We needed something a little lighter after the sombre nature of the Topography of Terror so after a welcome Jagertee (rum, black tea, red wine, plum brandy, orange juice and various spices) beloved of skiers everywhere, we ended up taking in some other sites, which were easier on the palette over the next 24 hours.
A quick walk up the straße from Potzdamer platz is the Brandenburg gate which we timed getting to perfectly as the sky was turning into the perfect backdrop of colour to give this edifice a brooding look. Erected between 1788-91, the Quadriga atop the monument was added later and later taken back to Paris by Napoleon before being returned after his defeat. Later on used as a Nazi party symbol, the gate survived albeit in a severely damaged state and was gradually restored throughout the years.
As I sat on the steps of the tourist information centre desperately trying to drink in and memorise all of the features for writing this up, it was pleasant to be an observer and see the natives oblivious to the gawping tourists taking photographs and to the gate itself as they went upon their way not paying heed to the familiar landmark. Just the opposite side of the gate was the busy and competitive rush hour traffic, the gate seemed to be a barrier against this madness to the orderly and polite sightseers appreciating the history and ambience of the place whilst avoiding the obligatory cyclists.
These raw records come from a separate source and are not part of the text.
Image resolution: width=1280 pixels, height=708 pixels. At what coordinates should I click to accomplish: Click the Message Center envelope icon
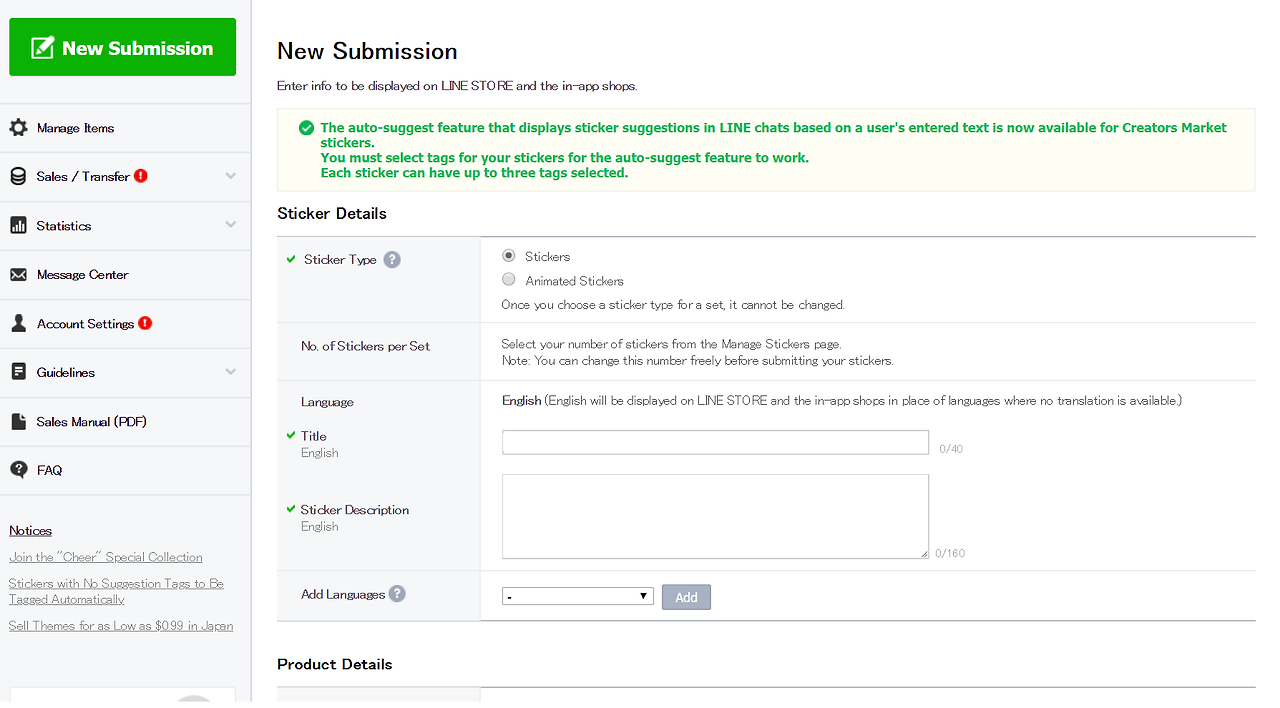pyautogui.click(x=18, y=275)
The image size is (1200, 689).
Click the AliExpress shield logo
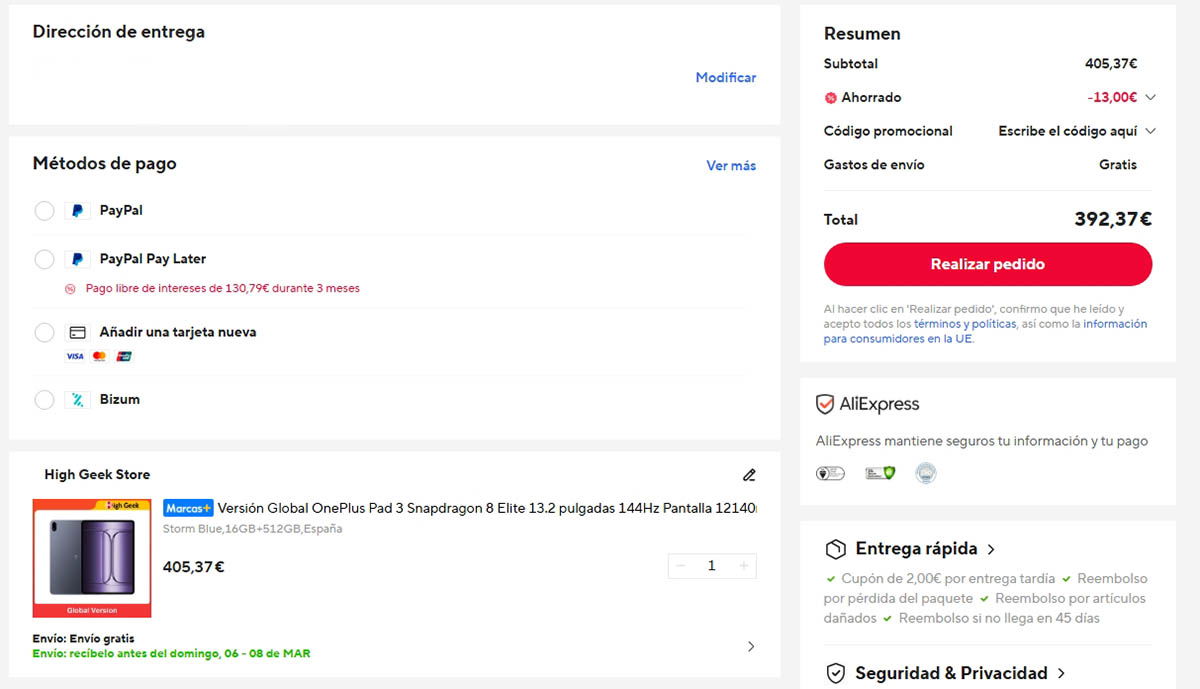pyautogui.click(x=825, y=404)
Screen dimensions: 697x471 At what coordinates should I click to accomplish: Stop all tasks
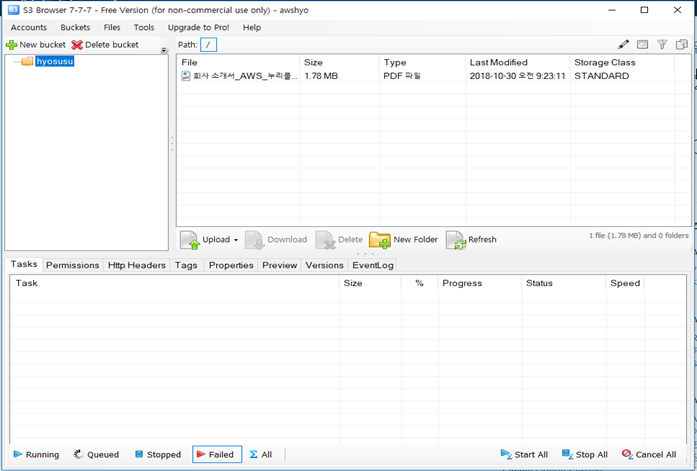click(585, 454)
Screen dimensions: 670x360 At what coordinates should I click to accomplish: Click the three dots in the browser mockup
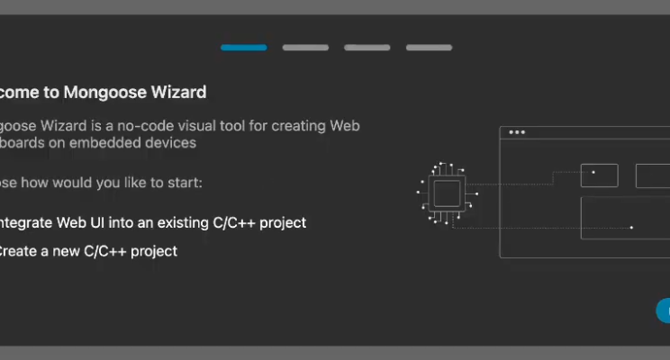[517, 132]
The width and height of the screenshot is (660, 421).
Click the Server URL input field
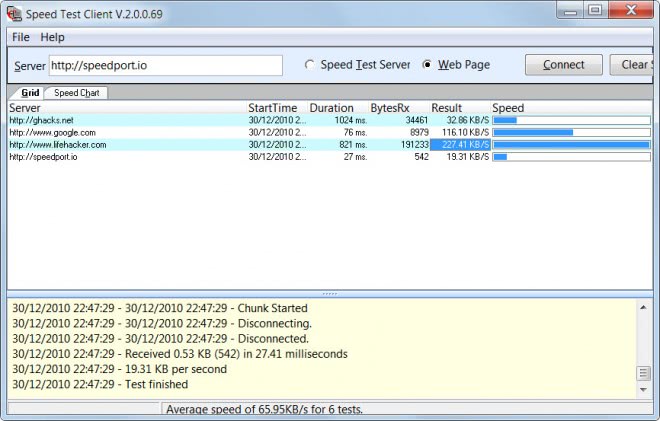pos(165,65)
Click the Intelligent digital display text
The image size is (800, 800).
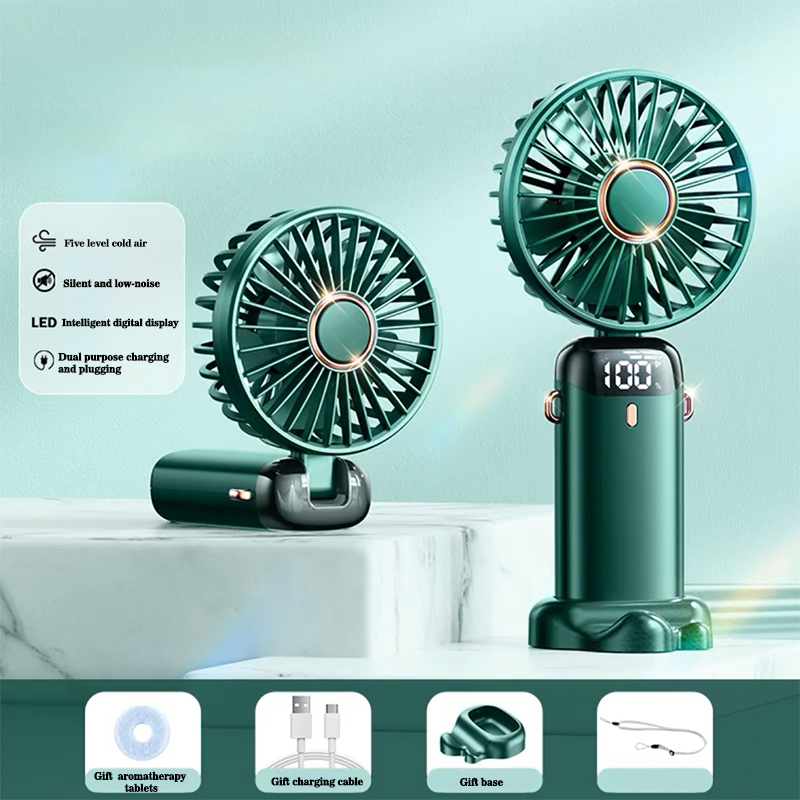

The next day after train hopping around the city we came across what is left of the Kaiser Wilhelm Memorial Church right in the heart of the shopping centre. Building commenced in 1881 and the church eventually took looked like this:
After being smashed by Allied air raids it presently looks like this…
The inside of the church which had a small museum also had a rich, Roman style feel to the decoration, they don’t make art work like this anymore.
Architecturally refreshed we randomly wandered through the Tiergarten and with our trusty map that showed us landmarks but didn’t actually explain what any of them were, we were surprised to find the 67m (219ft) Berlin Victory Column which combines sculpture and a whole lot of stairs.
We climbed this big tower and our calves reminded us for a long time after, which was a good excuse for another Jagertee.
The stairs are pretty narrow so a degree of politeness is needed when traversing thems o when some woman barged past me as I was descending with no regard for anybody but herself, I put on my best earnest face and told her she was didn’t have far left to go to the top, needless to say she had quite a trek left.
Not a bad view for €3 and a oppurtune place to finish this post.